SF Public Works held its first-ever Street Parks Summit in April, recognizing a parallel maintenance system of 137 volunteer-stewarded micro-parks filling a 200-gardener gap — even as institutional funding collapsed and new grant money begins to flow.

The Quesada Medians in Bayview sit in a neighborhood where tree canopy covers just 6.7 percent of the land — the lowest in the city, by SF Planning's own count, and down by 350 trees since 2022. On a block where green space is scarce, the medians are kept by volunteers, not city crews.

They were also one of five showcase sites at SF Public Works' first-ever Street Parks Summit, held April 18 — a full-day training for volunteer stewards covering grant-writing, landscaping, and maintenance practices.

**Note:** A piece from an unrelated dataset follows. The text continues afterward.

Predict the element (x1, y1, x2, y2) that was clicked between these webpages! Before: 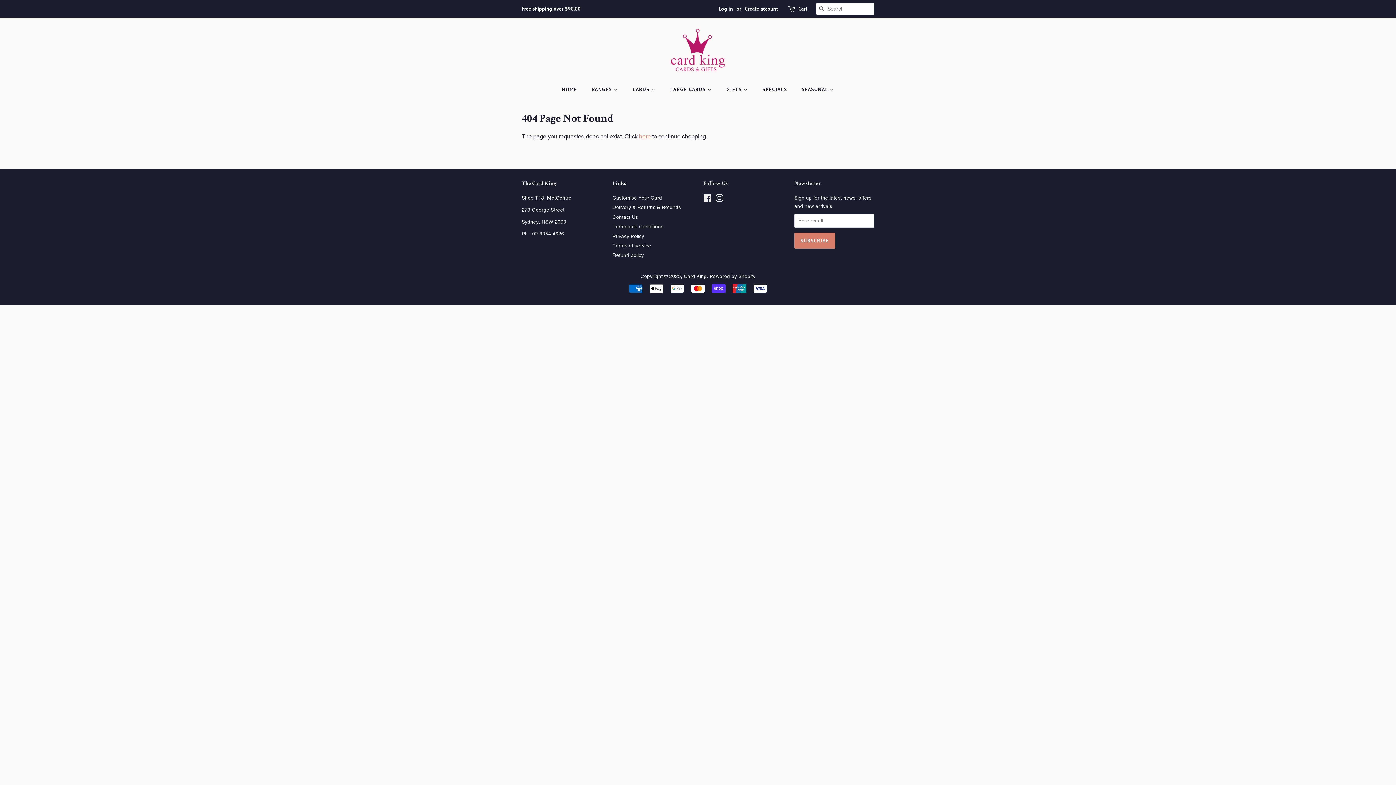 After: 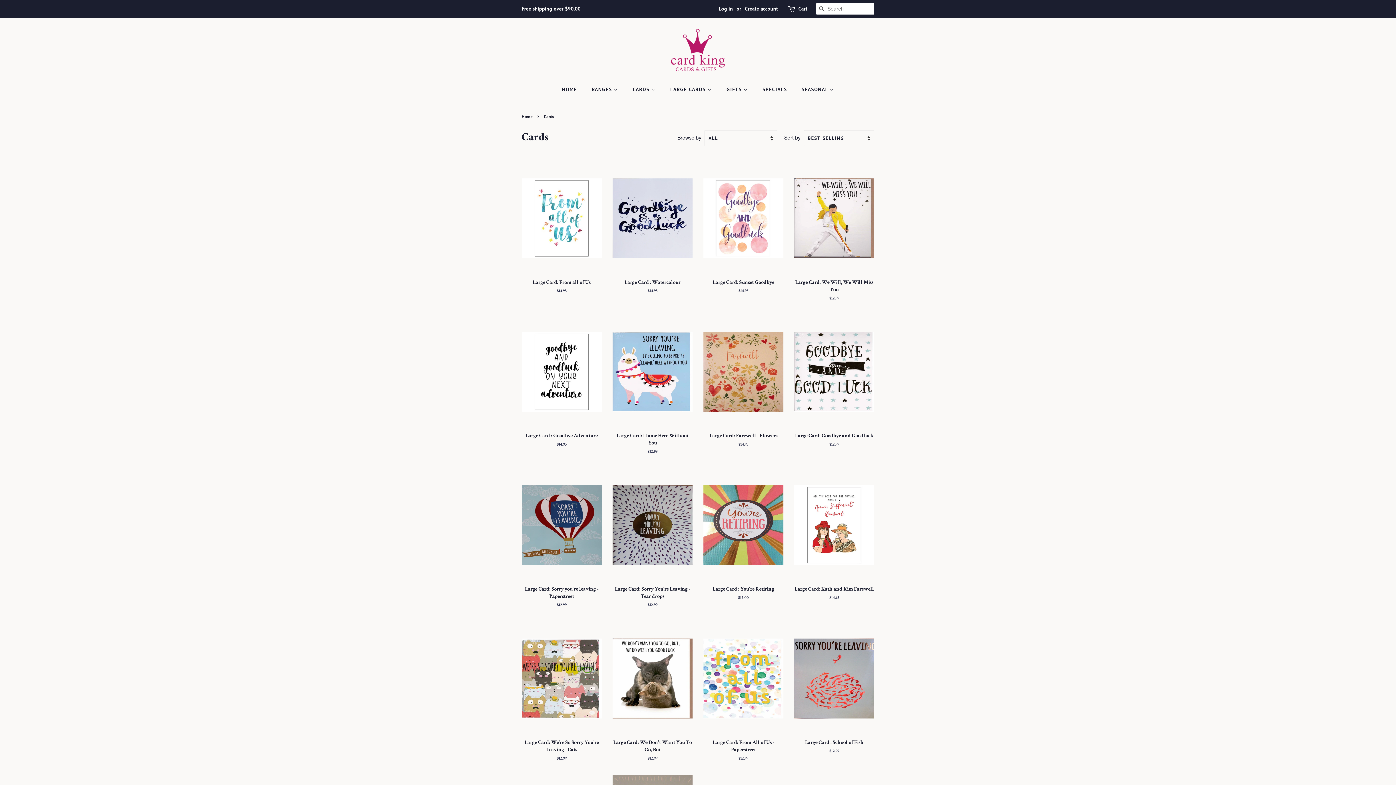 Action: label: CARDS  bbox: (627, 82, 663, 96)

The others: Pennsylvania Garden, Virginia Garden, Glen Park Greenway, and Upper Esmeralda Street Park. What linked them was that none relies primarily on city labor to keep the plants in the ground.

There are now 137 such parks operating across San Francisco, each with a volunteer steward. That number represents the visible edge of a quiet infrastructure: residents who have assumed maintenance of traffic medians, sidewalk slips, and pocket green spaces that the department has no budget to staff. SF Rec & Parks is short approximately 200 gardeners system-wide, with no new positions returning in the current budget cycle. The agency runs 43 community gardens and more than 1,200 park spaces on a staffing line that has not grown to match its footprint; volunteers contribute an estimated 200,000 hours annually to cover the gap.

The institutional scaffolding for this volunteer ecosystem took a significant hit last June, when SF Parks Alliance — a 50-year-old fiscal sponsor that had backed roughly 80 community stewardship organizations — shut down after admitting to misusing $3.8 million in restricted funds. Sutro Stewards, the group that maintains the Mount Sutro forest, lost $175,000 held by the Alliance and laid off all eight staff members before transitioning to Livable City as a new fiscal sponsor.

New money is moving, though the scale is uneven. On April 12, the city distributed $3.3 million in Community Challenge Grants to 25 projects — among them Alemany Farm ($149,917), PODER's Hummingbird Farm Community Hub ($150,000), and Kimbell Community Garden ($81,565). SF Rec & Parks also opened a $6 million Community Opportunity Fund this spring, its first citywide application round in nearly a decade, targeting Environmental Justice neighborhoods — many of which are the same blocks with the least canopy.

Groups like PlantSF have been transforming specific corners without waiting for grants. The 20th Street Biophilic Streetscape in the Mission now covers 5,130 square feet with more than 600 native plants; the Shrader Street Greenway in the Haight runs more than 300 linear feet. These don't appear on the official parks count — they're sidewalk strips, tended week to week by whoever lives on them.

The April summit made formal what has been quietly true for some time: the city cannot maintain its green spaces without the labor of people who are not on the city payroll. In Bayview, the Quesada Medians are green. The canopy count is not.